Un repaso de los ganadores del Oscar de los últimos 20 años para determinar qué tanto gustaba la Academia de premiar este tipo de papeles, indica que en realidad resulta una condicionante que por lo menos atrae la atención a los miembros de la Academia, quienes deciden quién se va a casa premiado o con las manos vacías.

El caso más reciente es Jamie Fox, que por fin ganó el respeto de la Academia en el 2004, cuando se adjudicó la estatuilla por encarnar al pianista ciego Ray Charles. Y ese mismo año estaba nominado también por su trabajo en Colateral. Pero ganó el rol que representaba una discapacidad física.

El Oscar que lanzó al estrellato a Geoffrey Rush (ahora más conocido por ser el capitán Barbosa en la saga Piratas del Caribe) fue por interpretar al pianista David Helfgott, acosado por crisis nerviosas, en la obra Shine, de 1996.
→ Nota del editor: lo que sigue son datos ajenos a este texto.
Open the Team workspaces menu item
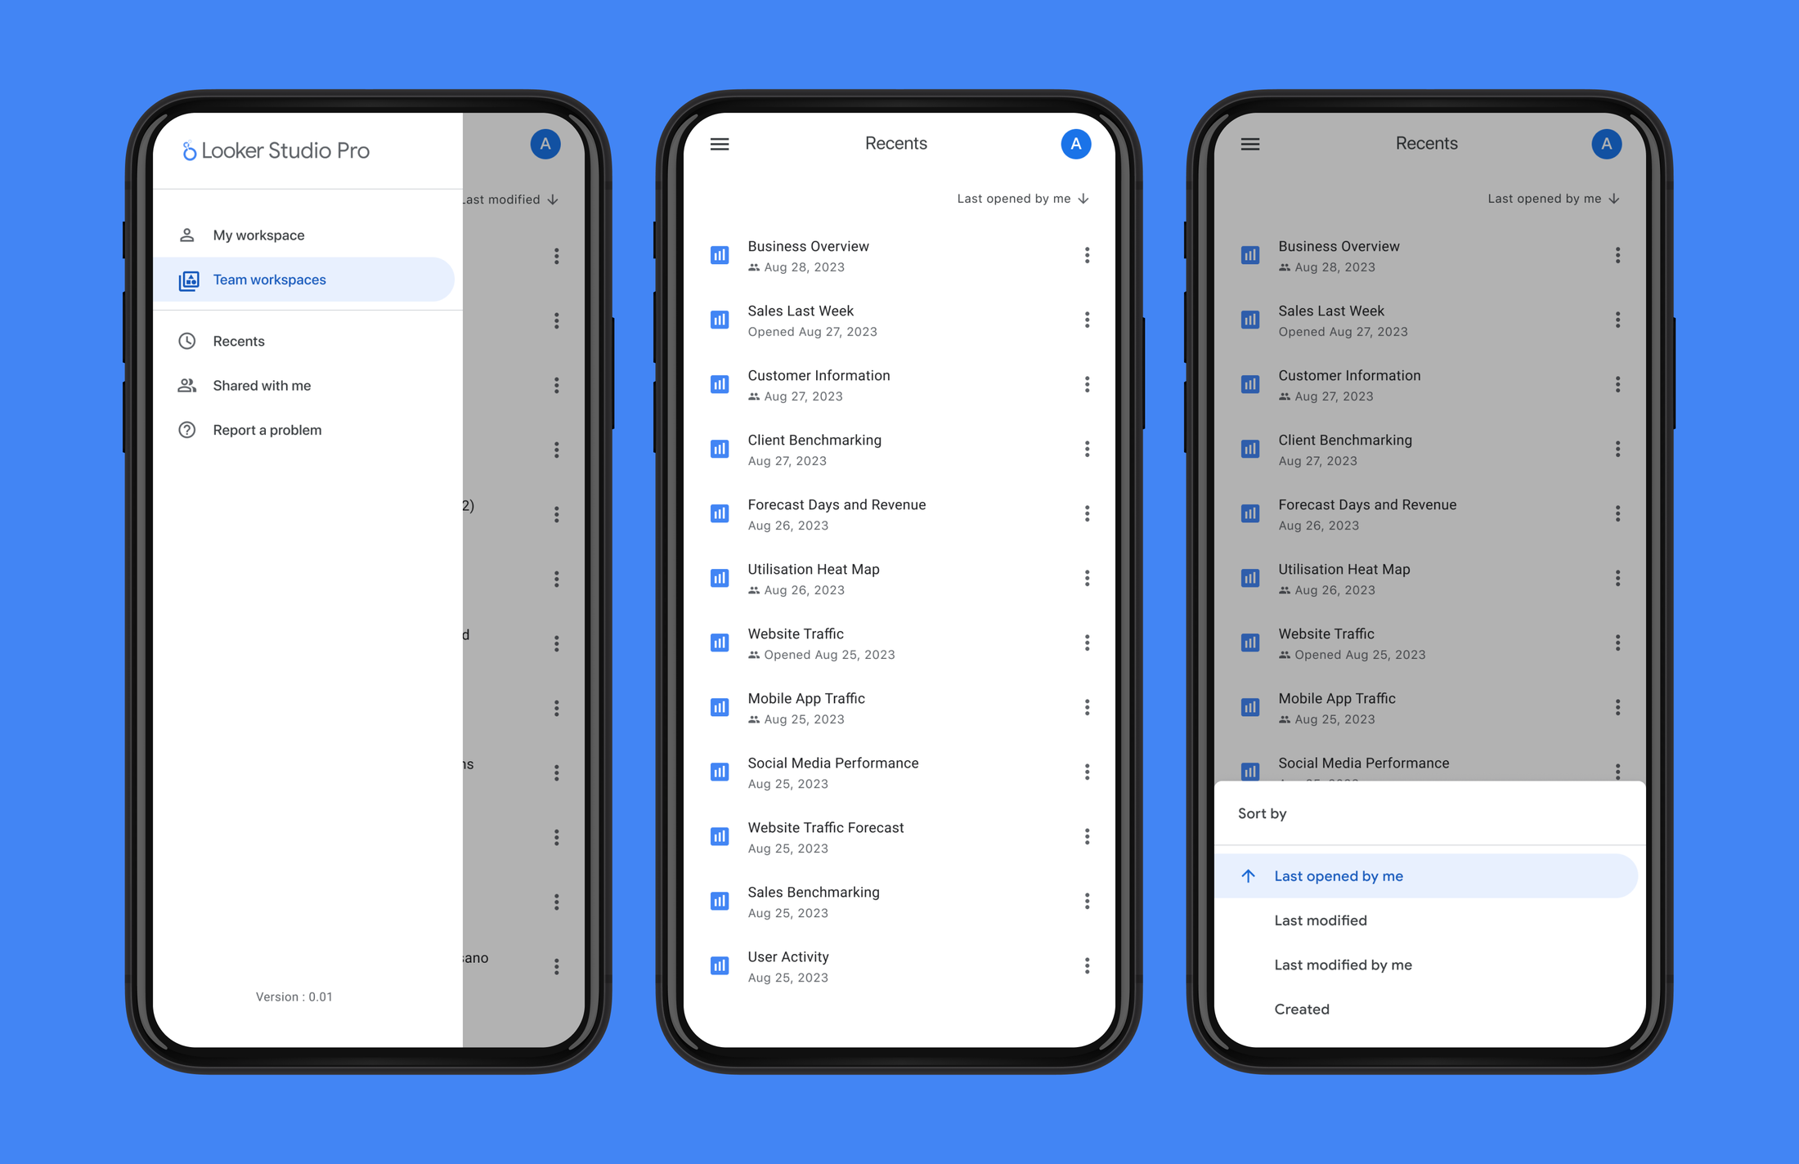[x=270, y=280]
Olvídense de las grandes interpretaciones de Al Pacino en El Padrino I y II, Serpico y Tarde de Perros. Tuvo que interpretar a un coronel en retiro ciego en Perfume de Mujer (1992) para ganar el único Oscar de su carrera.

Tom Hanks estaba cansado de que le ofrecieran papeles de cuarentón enamorado. Así que para romper el molde, se arriesgó, o más bien apostó a lo seguro y fue doblemente recompensado. Se llevó el Oscar en 1993 por su rol de un enfermo terminal de sida en Filadelfia (1993) y al año siguiente lo capturó nuevamente gracias a las aventuras en la historia de los Estados Unidos del poco inteligente Forrest Gump. No más papeles de cuarentón enamorado para el señor Hanks.

Finalmente, está el caso de Dustin Hoffman, quien ya había ganado un Oscar por su papel en Kramer versus Kramer (1979). Pero el papel por el cual se le recuerda más es el del autista Raymond en Rain Man (1988), con el cual tuvo su segundo Oscar.

En este recuento sólo se observó una notable excepción. Fue en el 2001. Toda la crítica especializada apostaba a que finalmente Sean Penn ganaría el primer Oscar de su carrera por su papel de padre discapacitado en I Am Sam. Finalmente el premio le fue arrebatado por Denzel Washington.